Social networking websites have become increasingly popular in the past several months. The most prominent are sites such as MySpace, Facebook, and Twitter, which are quickly becoming the largest source of social interaction in the United States.

Millions of people visit these sites on a daily basis to share pictures, comments, and search for long lost friends. While the total population of the United States is estimated at approximately 300 million people, the total number of accounts on Facebook, MySpace, and Windows Live Spaces combined surpasses 500 million. The number of users on Facebook exceeds the number of people in Russia and the 36 million users registered for LinkedIn exceeds the population of Canada.1 The use of these sites is so pervasive among young adults that recent studies have linked the poor grades of college students to how much time they spend on social networking sites.2 With the increasing number of users and information available online, attorneys have recognized these sites as a gold mine for useful pictures, content, and other information regarding their cases.

Attorneys in numerous areas of the law have begun searching social networking sites for any relevant information for their cases. In criminal cases, the prosecution can use the social networking sites to provide information on the defendant. In family law cases, attorneys search these websites for information regarding the husband or wife in a divorce proceeding or in a child custody proceeding.
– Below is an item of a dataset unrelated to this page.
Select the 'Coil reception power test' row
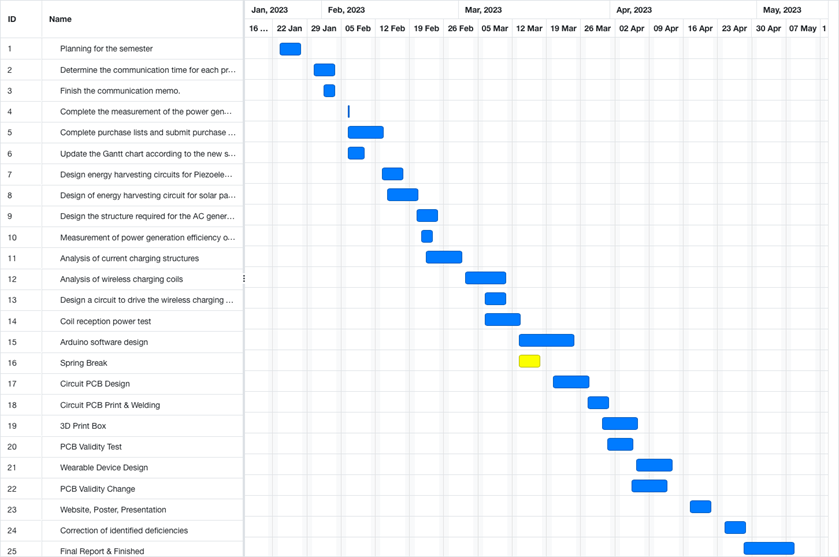This screenshot has height=557, width=839. [105, 321]
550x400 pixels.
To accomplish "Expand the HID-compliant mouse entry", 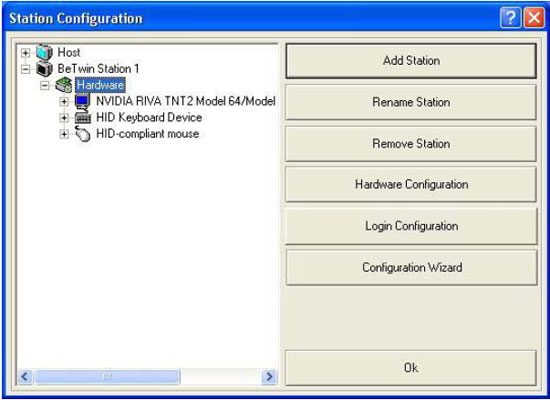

Attorneys have used these sites to prove that the opposing party has a significant other even though they claim they do not, that alcohol was consumed in DUI cases even after the claim was made that the defendant does not drink, and that illegal drugs were used. It is evident that social networking users post pictures and comments without realizing that others often access the information and use it against them. One click on a Facebook page may give an attorney information pertaining to the husband’s new girlfriend or even a picture of him with his new girlfriend in a bar consuming alcohol. In a custody proceeding for a husband, Attorney Joseph Cordell used Facebook to prove that a mother, who assured the court she had not been drinking, continued to drink and smoke because her Facebook page had a time and date stamped photo of her drinking and smoking.3

Facebook and MySpace not only have individual sites, but they have group sites that anyone can join. These sites, such as “I hate my ex-wife” and “I hate my ex-husband,” can add further insight to an ongoing divorce proceeding. Joining group sites to release stress and speak freely may be a client’s own worst enemy. Discussing details of their current social situation on a social networking page may harm their chance of recovery. For example, if a woman going through a divorce and a nasty custody proceeding decides to post on her profile that she is a single woman, with no kids, that information can seriously damage her credibility and honesty with the Court if her husband’s attorney presents it at trial.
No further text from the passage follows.